I did the Predator swap last year on my 1968 10M6D, if you decide to go that route, I can advise on the specifics. I posted a few pics of the chute crank, it will go without modification but the fit was snug so I lowered the crank.


----------



## Geno (Nov 29, 2011)

I'd try to get the carb issue fixed before making a swap. Might be only a 15minute good cleaning. I got the same 8hp in shed as my spare.. It took only a good cleaning effort on carb and it runs on one or two pulls now. I don't know if ya or na on replacing motor but give the old girl a good effort before swapping motor. I agree with GWB on keeping original if can. The old Ariens are becoming or are their own spot in the history as the great survivors.


----------



## Jackmels (Feb 18, 2013)

If Originality is a Big Deal for You, Don't do an Engine Swap. Simple as that.
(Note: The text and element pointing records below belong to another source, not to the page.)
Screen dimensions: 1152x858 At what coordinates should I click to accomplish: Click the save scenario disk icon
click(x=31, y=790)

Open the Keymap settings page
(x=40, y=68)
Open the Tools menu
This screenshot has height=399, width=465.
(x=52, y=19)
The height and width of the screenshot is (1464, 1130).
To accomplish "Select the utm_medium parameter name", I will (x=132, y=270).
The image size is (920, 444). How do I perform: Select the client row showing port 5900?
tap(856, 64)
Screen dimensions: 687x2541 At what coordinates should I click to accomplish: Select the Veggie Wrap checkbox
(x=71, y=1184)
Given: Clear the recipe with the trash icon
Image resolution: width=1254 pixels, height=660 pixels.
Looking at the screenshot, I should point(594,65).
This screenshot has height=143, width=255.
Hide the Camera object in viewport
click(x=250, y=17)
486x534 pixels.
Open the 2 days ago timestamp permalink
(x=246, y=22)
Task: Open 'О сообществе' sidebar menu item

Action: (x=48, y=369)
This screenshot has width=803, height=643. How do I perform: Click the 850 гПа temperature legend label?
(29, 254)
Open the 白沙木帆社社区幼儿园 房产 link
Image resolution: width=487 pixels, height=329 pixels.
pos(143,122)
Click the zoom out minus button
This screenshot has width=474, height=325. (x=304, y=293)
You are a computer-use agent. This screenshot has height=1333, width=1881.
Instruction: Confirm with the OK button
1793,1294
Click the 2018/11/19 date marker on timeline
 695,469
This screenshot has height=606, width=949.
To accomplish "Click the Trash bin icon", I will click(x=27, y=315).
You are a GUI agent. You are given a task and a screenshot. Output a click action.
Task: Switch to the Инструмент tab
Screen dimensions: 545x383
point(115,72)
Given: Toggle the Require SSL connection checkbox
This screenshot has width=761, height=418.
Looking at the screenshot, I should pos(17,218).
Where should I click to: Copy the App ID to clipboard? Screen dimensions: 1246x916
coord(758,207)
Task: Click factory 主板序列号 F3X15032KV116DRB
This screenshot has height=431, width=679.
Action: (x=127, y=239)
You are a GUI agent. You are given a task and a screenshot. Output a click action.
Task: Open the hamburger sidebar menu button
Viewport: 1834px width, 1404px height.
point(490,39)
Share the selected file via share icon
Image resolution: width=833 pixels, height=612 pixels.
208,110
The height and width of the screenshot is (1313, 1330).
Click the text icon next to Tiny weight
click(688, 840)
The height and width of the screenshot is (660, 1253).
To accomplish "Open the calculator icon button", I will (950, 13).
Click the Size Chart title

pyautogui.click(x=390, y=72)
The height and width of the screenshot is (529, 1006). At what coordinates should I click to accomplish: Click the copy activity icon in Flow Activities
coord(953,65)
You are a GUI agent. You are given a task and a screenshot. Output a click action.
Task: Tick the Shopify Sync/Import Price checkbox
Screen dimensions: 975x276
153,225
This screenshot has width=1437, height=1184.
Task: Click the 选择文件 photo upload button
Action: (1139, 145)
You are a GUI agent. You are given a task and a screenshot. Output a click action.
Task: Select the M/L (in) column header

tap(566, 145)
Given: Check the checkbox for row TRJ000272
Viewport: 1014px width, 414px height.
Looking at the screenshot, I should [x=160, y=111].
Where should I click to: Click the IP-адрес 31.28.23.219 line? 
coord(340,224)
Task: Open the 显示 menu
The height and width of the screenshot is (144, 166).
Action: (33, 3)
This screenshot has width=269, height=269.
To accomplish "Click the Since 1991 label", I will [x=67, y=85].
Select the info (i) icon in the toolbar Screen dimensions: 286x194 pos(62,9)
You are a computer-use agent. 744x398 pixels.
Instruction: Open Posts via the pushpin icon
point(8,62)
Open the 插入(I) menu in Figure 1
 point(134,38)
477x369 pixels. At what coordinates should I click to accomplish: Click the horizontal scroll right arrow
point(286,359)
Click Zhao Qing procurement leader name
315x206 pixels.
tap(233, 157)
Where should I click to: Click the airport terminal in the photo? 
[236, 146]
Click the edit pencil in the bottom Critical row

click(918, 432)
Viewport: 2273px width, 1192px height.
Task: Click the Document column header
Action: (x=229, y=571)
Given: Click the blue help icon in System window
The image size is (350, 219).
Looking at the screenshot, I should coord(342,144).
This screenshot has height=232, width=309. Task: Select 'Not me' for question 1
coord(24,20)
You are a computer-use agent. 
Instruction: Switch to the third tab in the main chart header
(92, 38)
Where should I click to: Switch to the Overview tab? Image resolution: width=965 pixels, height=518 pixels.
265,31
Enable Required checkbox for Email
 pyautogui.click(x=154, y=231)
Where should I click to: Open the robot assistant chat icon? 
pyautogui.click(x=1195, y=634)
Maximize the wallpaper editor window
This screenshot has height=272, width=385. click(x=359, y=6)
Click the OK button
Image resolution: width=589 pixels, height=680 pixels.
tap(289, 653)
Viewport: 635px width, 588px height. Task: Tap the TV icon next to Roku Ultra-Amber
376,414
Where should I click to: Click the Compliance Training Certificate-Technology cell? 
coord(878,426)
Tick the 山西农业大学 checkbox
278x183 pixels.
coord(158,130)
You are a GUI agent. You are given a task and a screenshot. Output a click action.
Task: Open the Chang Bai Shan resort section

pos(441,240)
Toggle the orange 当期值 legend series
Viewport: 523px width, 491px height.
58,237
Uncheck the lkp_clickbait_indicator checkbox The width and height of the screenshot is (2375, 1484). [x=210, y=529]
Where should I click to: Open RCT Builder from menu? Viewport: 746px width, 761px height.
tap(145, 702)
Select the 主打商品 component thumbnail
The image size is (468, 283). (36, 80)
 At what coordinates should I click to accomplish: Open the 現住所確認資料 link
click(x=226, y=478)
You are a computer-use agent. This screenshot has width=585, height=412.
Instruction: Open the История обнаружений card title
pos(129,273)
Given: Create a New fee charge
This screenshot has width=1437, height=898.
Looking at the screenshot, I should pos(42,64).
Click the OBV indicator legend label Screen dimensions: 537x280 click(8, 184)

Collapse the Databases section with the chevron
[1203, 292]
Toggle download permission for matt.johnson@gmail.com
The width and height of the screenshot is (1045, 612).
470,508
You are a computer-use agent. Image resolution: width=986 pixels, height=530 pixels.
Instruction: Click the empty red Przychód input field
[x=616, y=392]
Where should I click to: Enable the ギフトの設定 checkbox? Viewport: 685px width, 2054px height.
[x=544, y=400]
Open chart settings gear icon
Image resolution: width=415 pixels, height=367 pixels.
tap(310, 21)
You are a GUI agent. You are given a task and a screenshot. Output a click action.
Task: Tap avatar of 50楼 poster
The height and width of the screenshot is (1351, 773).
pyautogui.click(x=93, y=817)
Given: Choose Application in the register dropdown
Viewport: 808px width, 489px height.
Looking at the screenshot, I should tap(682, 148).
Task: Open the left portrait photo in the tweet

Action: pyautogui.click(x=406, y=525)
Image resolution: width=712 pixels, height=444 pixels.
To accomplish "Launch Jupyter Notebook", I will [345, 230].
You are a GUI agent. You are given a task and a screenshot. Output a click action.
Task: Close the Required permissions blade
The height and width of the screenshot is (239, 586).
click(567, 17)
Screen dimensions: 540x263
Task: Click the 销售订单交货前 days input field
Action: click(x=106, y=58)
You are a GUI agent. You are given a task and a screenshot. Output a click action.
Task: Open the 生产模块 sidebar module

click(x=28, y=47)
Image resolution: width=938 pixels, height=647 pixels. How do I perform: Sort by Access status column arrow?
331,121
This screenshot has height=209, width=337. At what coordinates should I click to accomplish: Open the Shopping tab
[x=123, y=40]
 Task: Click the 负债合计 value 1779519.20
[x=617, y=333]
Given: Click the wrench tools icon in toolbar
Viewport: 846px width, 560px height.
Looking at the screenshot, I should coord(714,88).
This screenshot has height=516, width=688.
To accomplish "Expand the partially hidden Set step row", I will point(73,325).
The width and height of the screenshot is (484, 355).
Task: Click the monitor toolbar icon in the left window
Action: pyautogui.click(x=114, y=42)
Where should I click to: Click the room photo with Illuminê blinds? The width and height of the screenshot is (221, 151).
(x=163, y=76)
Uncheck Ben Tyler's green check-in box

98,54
I have a Large Stable of some 25-30 Ariens Machines, and My Personal Favorite is a 1965 w/Tall Chute, Impeller Seal, and 5.5hp OHV Tecumseh. It Throws Great, and Works Better than it When it Was Factory New.
I Personally Do NOT Care about Originality Unless it's a REALLY MINT Machine. Otherwise, it's just Another one of the Millions of Snowblowers Produced by Ariens.
The Original Engine in my 55 Chevy Convertible has Gone the Way of the Dodo, and now has a Modern Fuel Injected V8, which Could very well be Hecho in Mexico, I don't Know OR Care, But it will Run Circles around anything the Factory Produced that Year. Original or Modified, Your Choice, it's Your Machine. 
My Opinions are Based on Hands-On Experience.


----------